- [Data records]
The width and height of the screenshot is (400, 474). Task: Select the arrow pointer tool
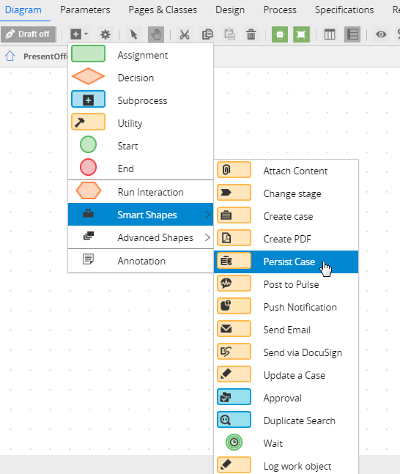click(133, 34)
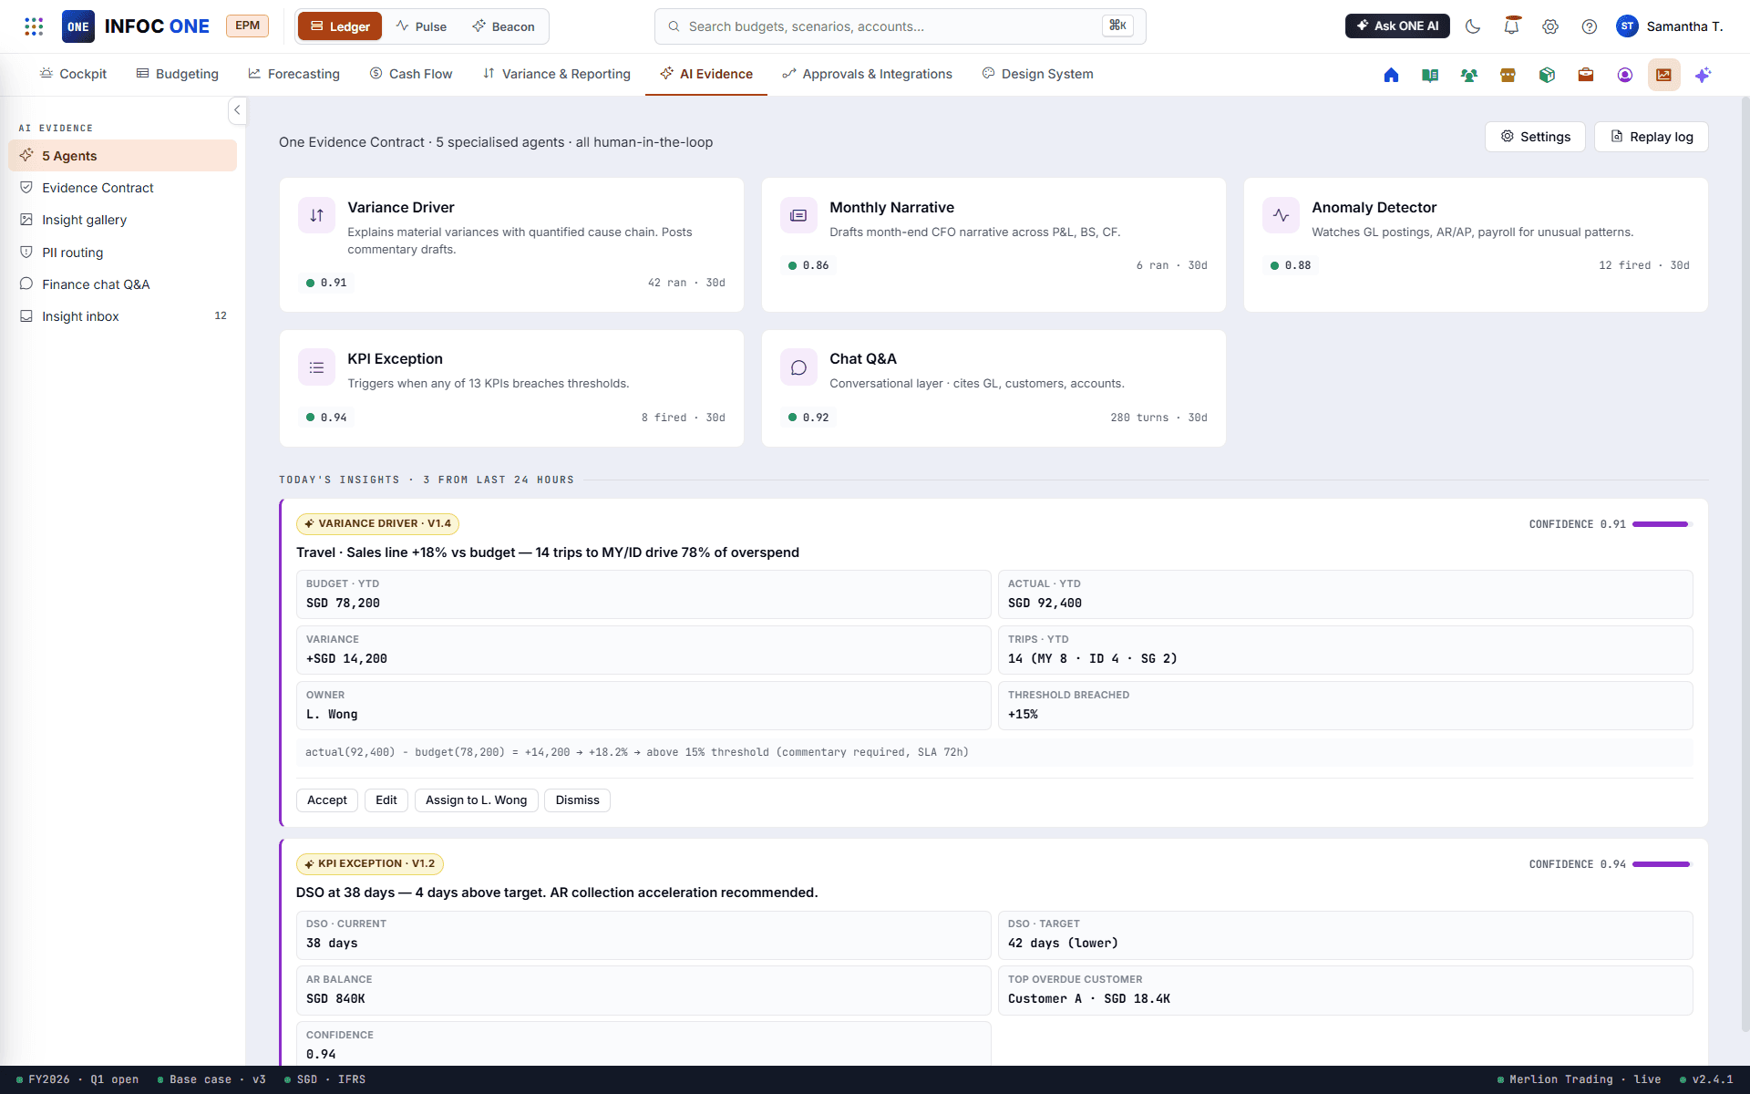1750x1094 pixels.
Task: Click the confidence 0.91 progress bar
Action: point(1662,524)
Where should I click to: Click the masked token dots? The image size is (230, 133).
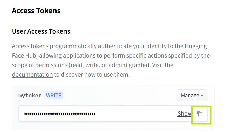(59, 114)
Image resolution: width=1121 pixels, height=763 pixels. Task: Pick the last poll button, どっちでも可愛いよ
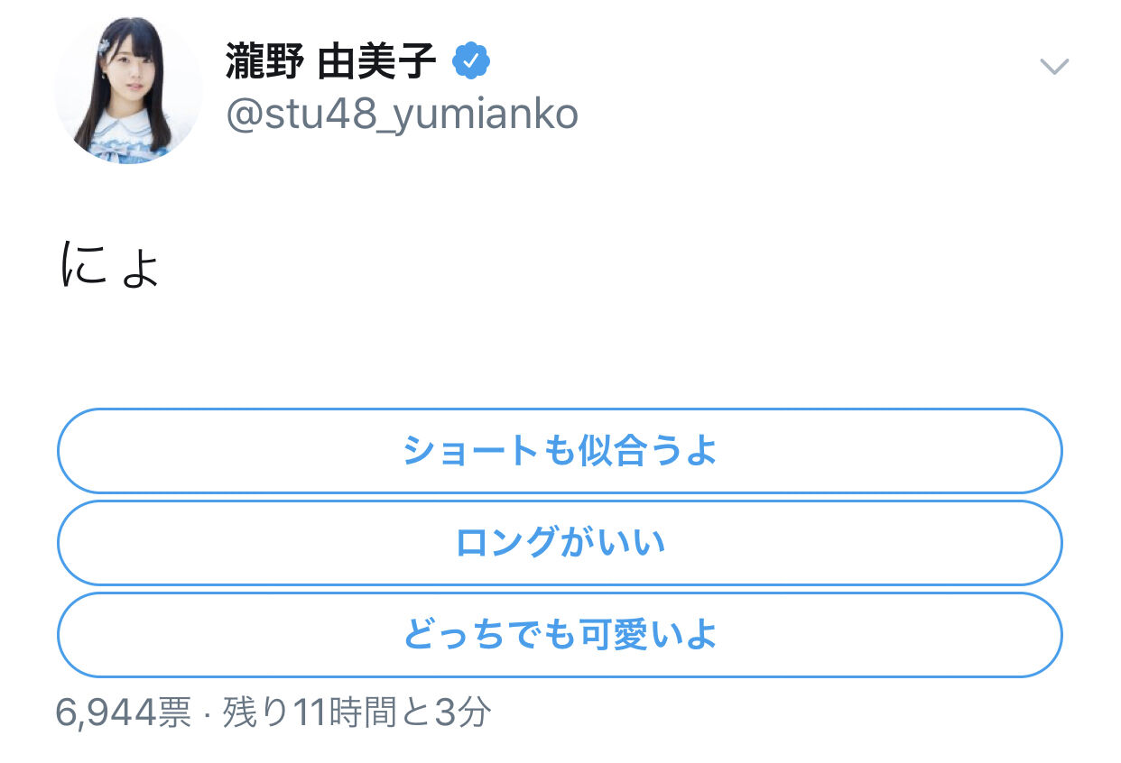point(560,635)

- [Work order] Copy out exactly the lines that begin at the line with "Image resolution: width=1121" and end at the final line of the entries above. Leave out the pictures.

- [Answer space]
Image resolution: width=1121 pixels, height=763 pixels. Task: Pick the last poll button, どっちでも可愛いよ
point(560,635)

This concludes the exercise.